# ACTIVITY:
Return each line of the material below that contains the string "click". Only matches with the same capitalization count.

Stored data
※ ※ ※

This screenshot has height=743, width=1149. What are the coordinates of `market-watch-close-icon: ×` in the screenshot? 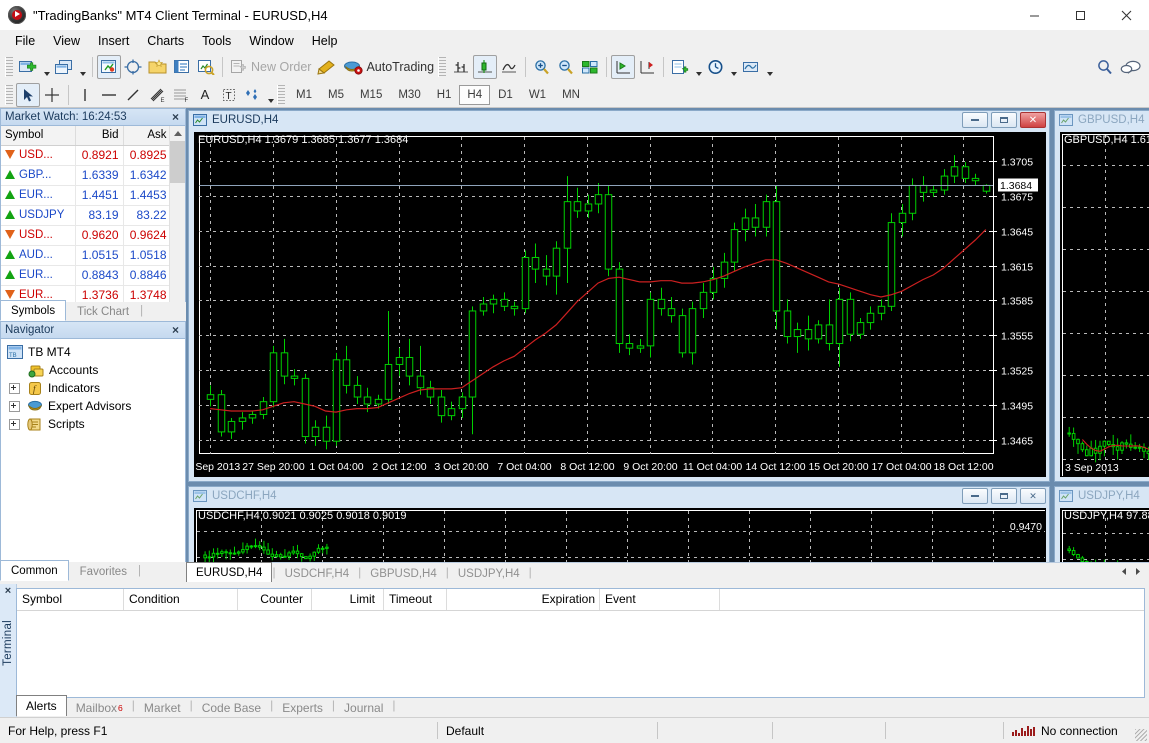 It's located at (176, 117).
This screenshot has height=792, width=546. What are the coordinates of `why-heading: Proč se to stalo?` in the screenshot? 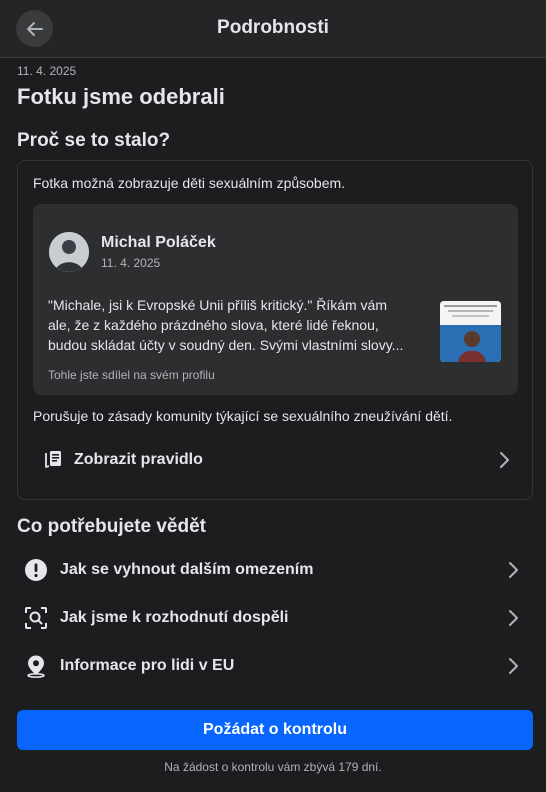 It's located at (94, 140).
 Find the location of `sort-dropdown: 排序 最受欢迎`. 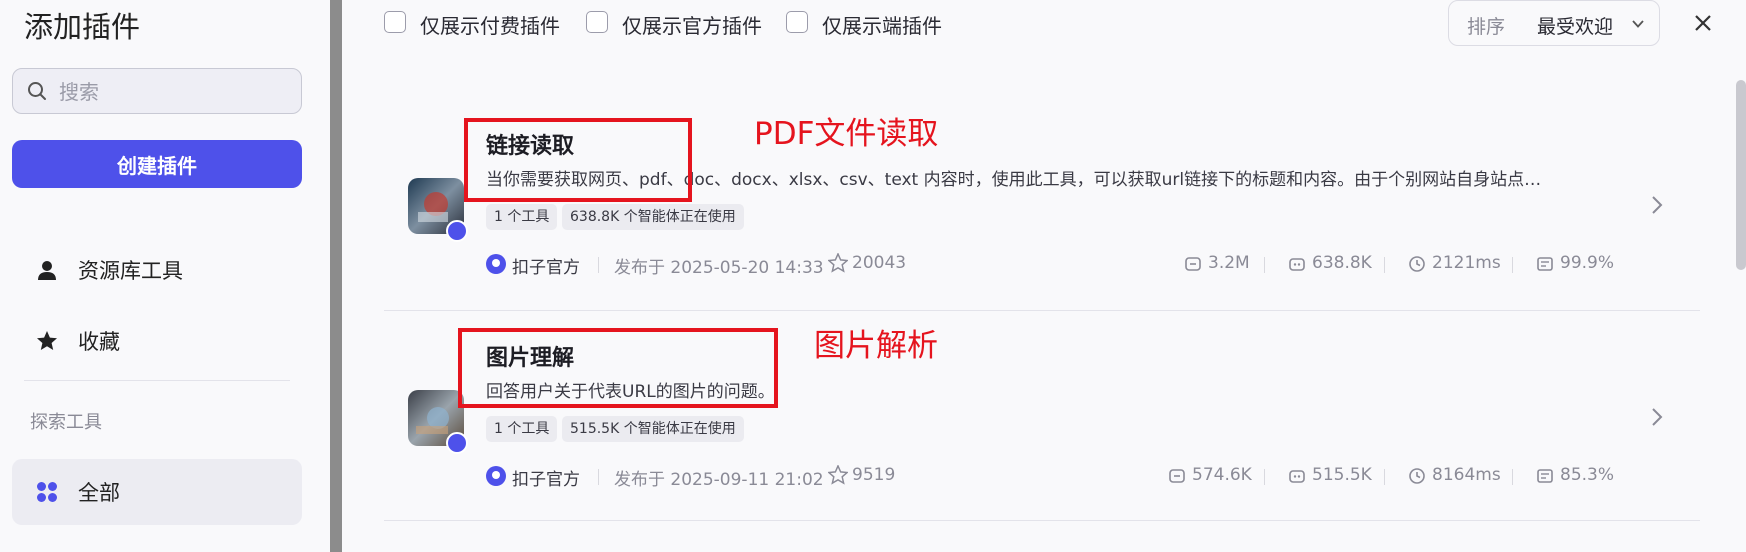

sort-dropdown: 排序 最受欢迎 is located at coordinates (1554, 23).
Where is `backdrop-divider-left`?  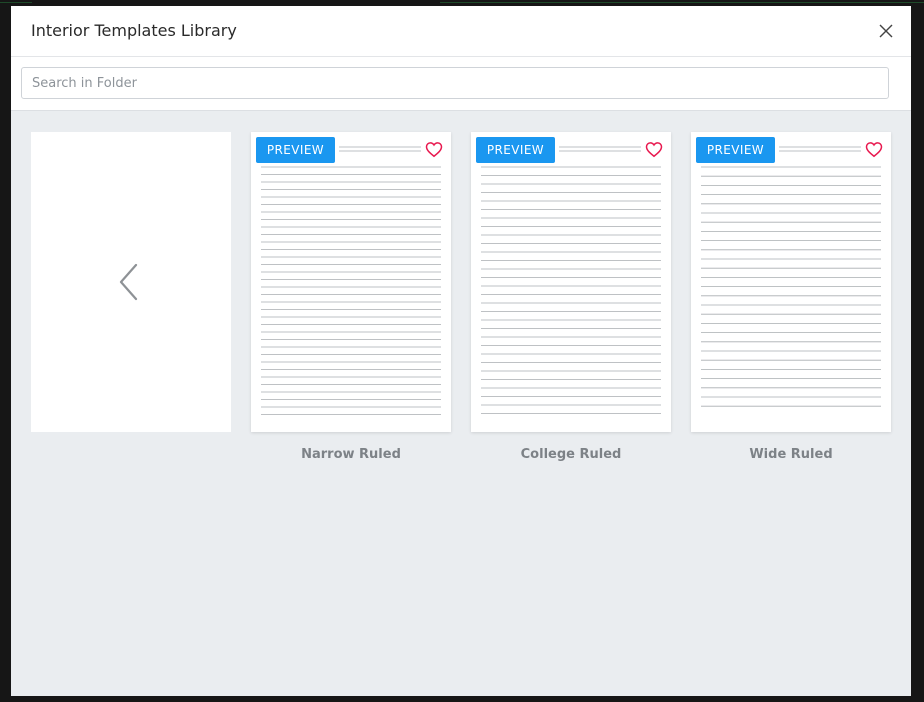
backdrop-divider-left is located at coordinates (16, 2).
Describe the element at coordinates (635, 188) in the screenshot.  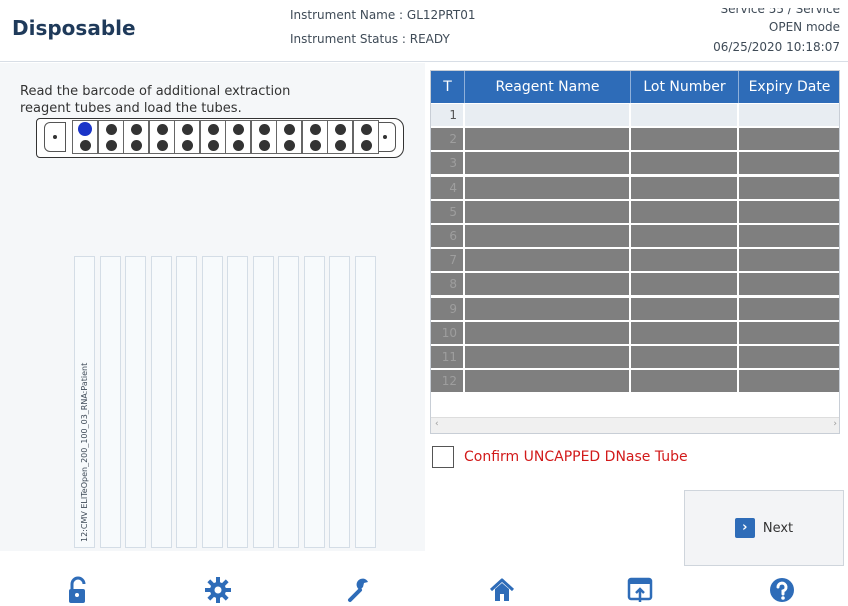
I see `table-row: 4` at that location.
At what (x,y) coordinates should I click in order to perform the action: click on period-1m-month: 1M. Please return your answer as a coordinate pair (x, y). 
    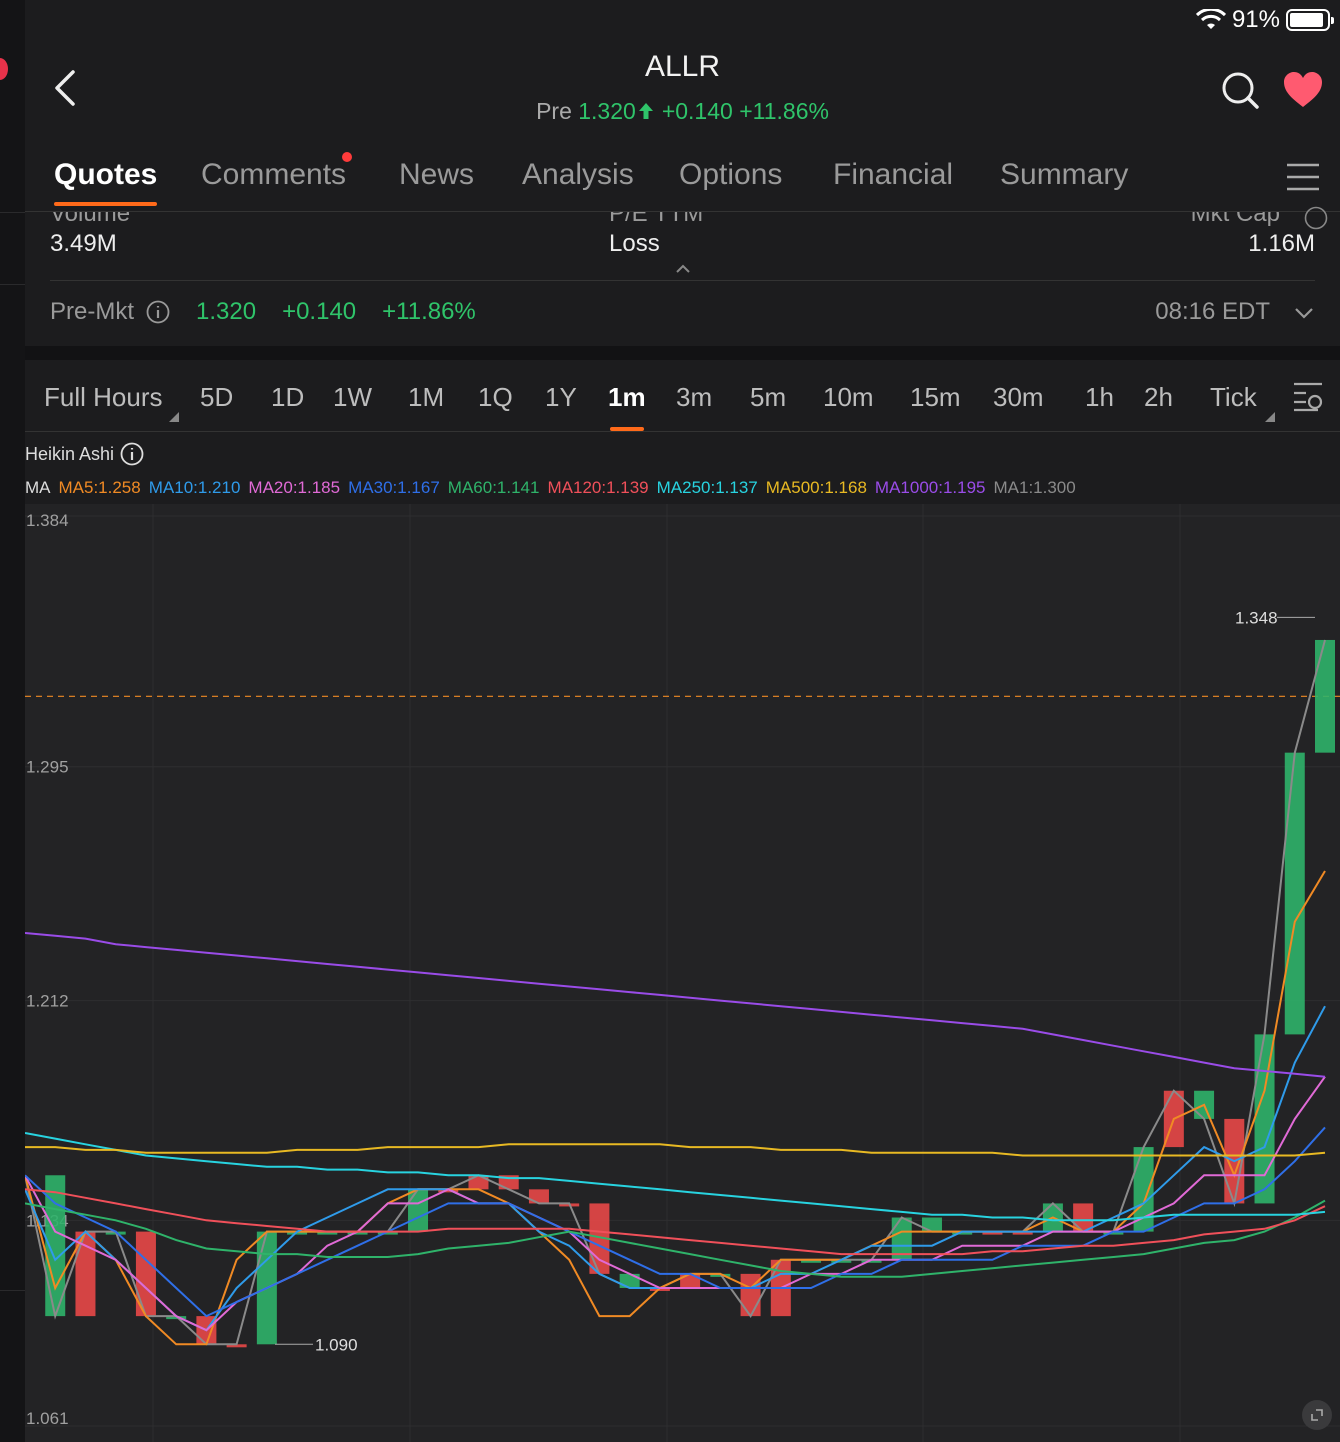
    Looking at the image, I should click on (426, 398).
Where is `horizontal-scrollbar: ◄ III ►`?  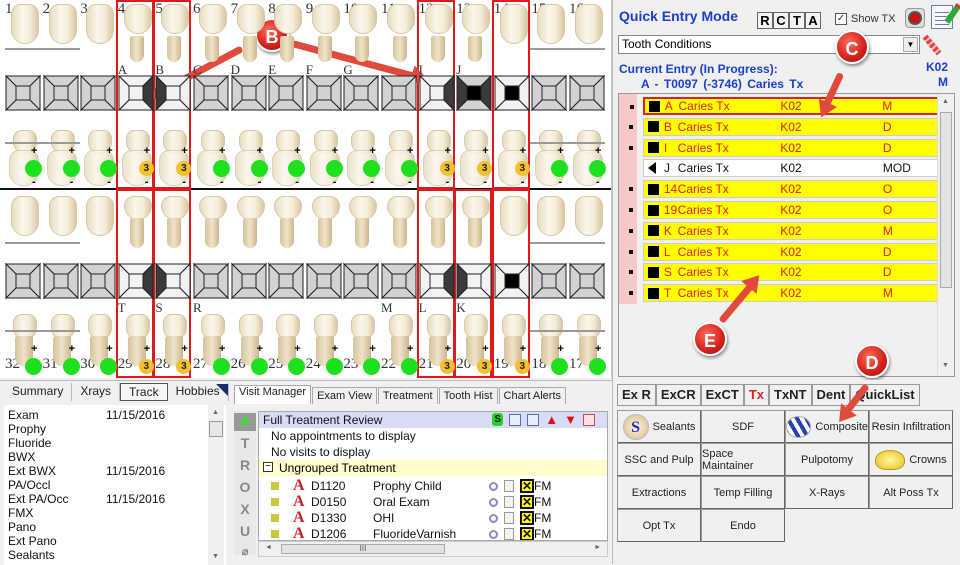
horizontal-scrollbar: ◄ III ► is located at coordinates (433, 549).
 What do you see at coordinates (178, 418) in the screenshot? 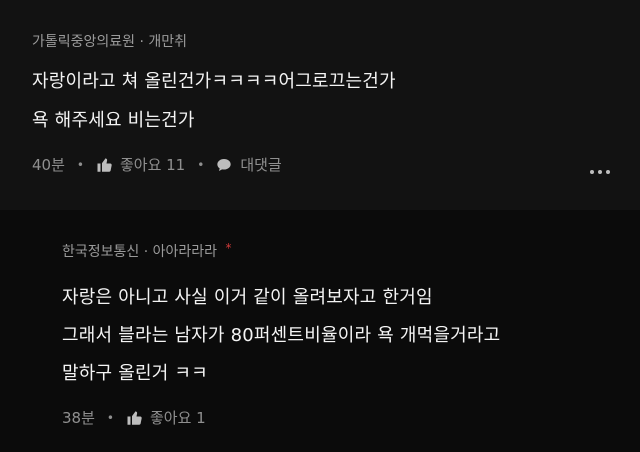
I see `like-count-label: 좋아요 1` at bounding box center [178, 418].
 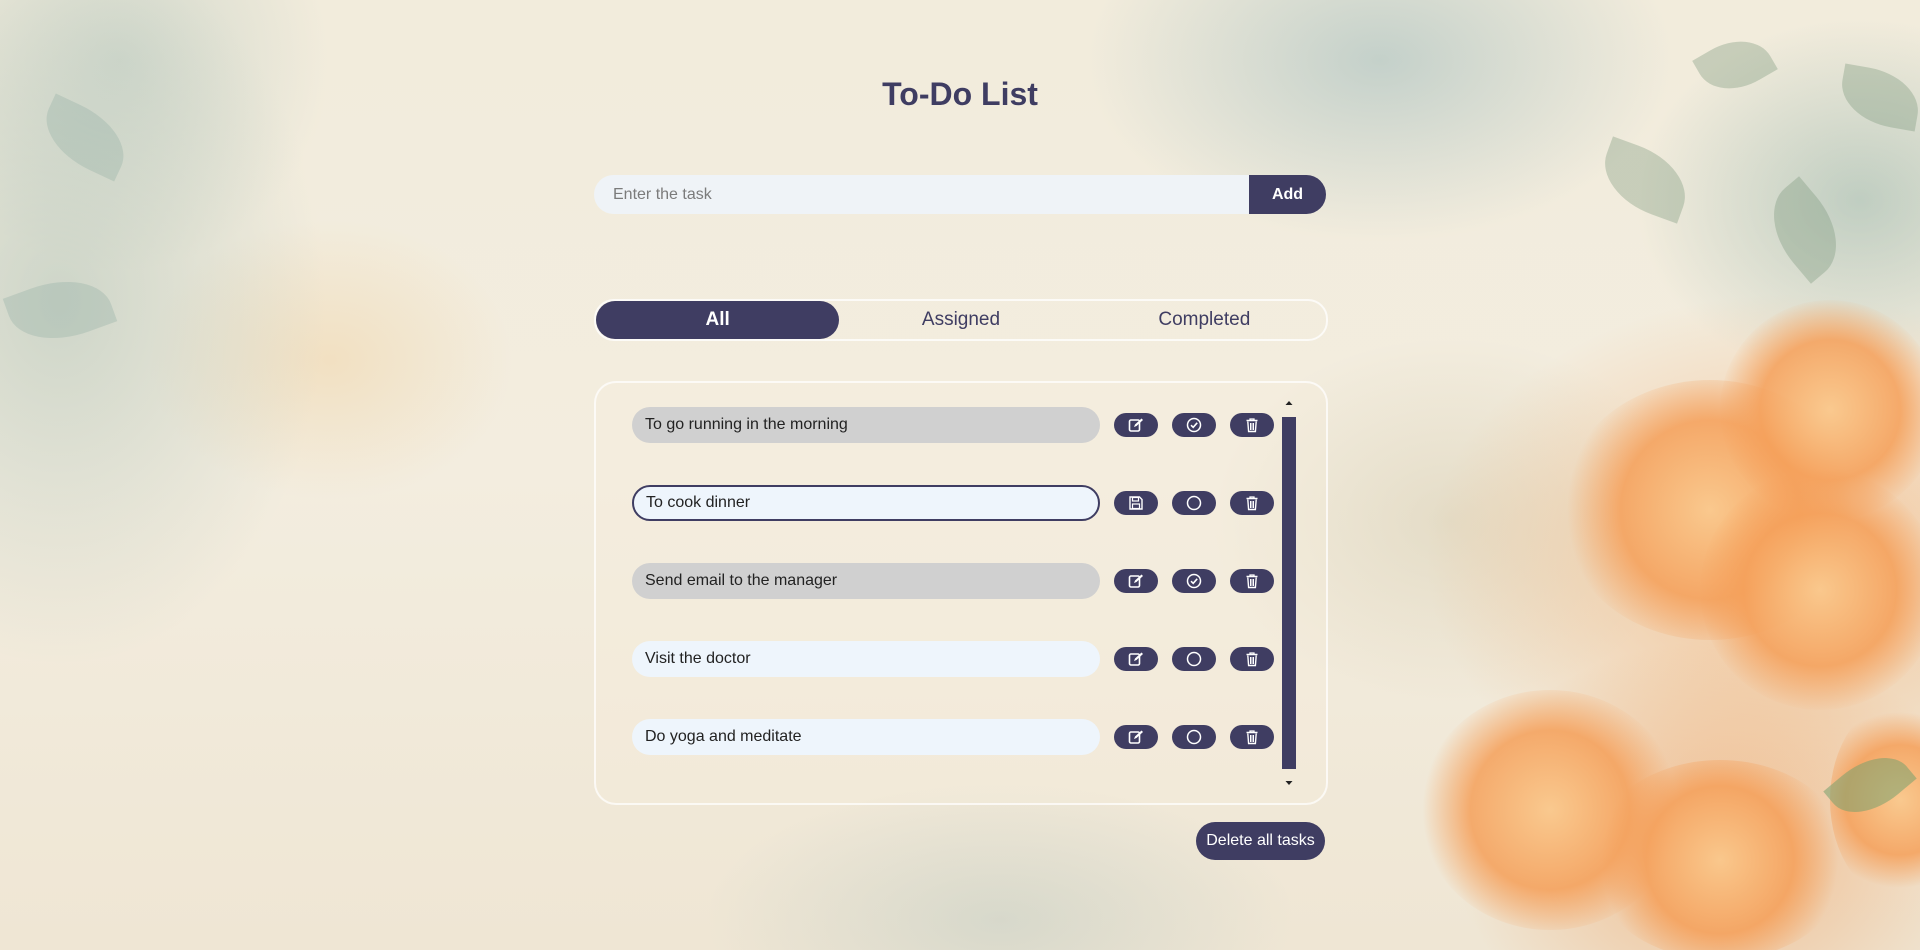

※ ※ ※

# EXERCISE OUTPUT:
At what (x,y) coordinates should I click in order to perform the action: click on period-1m-month: 1M. Please return your answer as a coordinate pair (x, y). 
    Looking at the image, I should click on (426, 398).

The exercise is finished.